Output the full listing exactly.

════════

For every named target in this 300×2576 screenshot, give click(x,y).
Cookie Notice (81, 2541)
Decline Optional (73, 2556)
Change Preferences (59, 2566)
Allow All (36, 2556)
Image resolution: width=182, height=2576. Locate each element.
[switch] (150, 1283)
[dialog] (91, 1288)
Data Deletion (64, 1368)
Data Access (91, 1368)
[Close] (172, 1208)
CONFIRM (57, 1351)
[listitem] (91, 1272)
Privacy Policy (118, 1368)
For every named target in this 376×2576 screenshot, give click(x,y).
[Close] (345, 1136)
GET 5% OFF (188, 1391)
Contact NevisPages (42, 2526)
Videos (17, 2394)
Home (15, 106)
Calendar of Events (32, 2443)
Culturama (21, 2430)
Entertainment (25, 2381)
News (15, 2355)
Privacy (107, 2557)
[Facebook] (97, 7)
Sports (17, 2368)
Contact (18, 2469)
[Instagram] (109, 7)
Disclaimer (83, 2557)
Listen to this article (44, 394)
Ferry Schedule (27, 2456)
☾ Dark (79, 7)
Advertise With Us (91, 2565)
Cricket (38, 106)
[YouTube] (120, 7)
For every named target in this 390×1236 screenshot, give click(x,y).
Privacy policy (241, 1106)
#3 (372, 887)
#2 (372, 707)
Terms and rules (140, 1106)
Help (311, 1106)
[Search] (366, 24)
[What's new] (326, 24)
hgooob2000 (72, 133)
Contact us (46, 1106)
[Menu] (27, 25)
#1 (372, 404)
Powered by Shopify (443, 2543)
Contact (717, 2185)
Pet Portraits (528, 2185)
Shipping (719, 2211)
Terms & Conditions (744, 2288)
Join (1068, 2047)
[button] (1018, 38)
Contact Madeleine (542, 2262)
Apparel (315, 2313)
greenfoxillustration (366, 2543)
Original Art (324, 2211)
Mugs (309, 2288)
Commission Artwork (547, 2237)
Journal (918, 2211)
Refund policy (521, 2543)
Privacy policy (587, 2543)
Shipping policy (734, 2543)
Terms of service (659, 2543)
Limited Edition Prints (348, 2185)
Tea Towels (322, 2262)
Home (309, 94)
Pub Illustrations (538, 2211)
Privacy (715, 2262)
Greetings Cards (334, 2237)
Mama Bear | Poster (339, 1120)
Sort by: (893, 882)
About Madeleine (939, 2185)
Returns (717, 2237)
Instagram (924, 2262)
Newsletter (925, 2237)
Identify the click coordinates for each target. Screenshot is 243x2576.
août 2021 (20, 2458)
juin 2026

════════

_Result of the exercise_
For every named target in this 300×2576 screenshot, give click(x,y).
Cookie Notice (81, 2541)
Decline Optional (73, 2556)
Change Preferences (59, 2566)
Allow All (36, 2556)
Image resolution: width=182, height=2576. Locate each element.
[switch] (150, 1283)
[dialog] (91, 1288)
Data Deletion (64, 1368)
Data Access (91, 1368)
[Close] (172, 1208)
CONFIRM (57, 1351)
[listitem] (91, 1272)
Privacy Policy (118, 1368)
For every named target in this 376×2576 screenshot, give click(x,y).
[Close] (345, 1136)
GET 5% OFF (188, 1391)
Contact NevisPages (42, 2526)
Videos (17, 2394)
Home (15, 106)
Calendar of Events (32, 2443)
Culturama (21, 2430)
Entertainment (25, 2381)
News (15, 2355)
Privacy (107, 2557)
[Facebook] (97, 7)
Sports (17, 2368)
Contact (18, 2469)
[Instagram] (109, 7)
Disclaimer (83, 2557)
Listen to this article (44, 394)
Ferry Schedule (27, 2456)
☾ Dark (79, 7)
Advertise With Us (91, 2565)
Cricket (38, 106)
[YouTube] (120, 7)
For every named target in this 390×1236 screenshot, give click(x,y).
Privacy policy (241, 1106)
#3 (372, 887)
#2 (372, 707)
Terms and rules (140, 1106)
Help (311, 1106)
[Search] (366, 24)
[What's new] (326, 24)
hgooob2000 (72, 133)
Contact us (46, 1106)
[Menu] (27, 25)
#1 (372, 404)
Powered by Shopify (443, 2543)
Contact (717, 2185)
Pet Portraits (528, 2185)
Shipping (719, 2211)
Terms & Conditions (744, 2288)
Join (1068, 2047)
[button] (1018, 38)
Contact Madeleine (542, 2262)
Apparel (315, 2313)
greenfoxillustration (366, 2543)
Original Art (324, 2211)
Mugs (309, 2288)
Commission Artwork (547, 2237)
Journal (918, 2211)
Refund policy (521, 2543)
Privacy policy (587, 2543)
Shipping policy (734, 2543)
Terms of service (659, 2543)
Limited Edition Prints (348, 2185)
Tea Towels (322, 2262)
Home (309, 94)
Pub Illustrations (538, 2211)
Privacy (715, 2262)
Greetings Cards (334, 2237)
Mama Bear | Poster (339, 1120)
Sort by: (893, 882)
About Madeleine (939, 2185)
Returns (717, 2237)
Instagram (924, 2262)
Newsletter (925, 2237)
Identify the click coordinates for each target. Screenshot is 243x2576.
août 2021 (20, 2458)
juin 2026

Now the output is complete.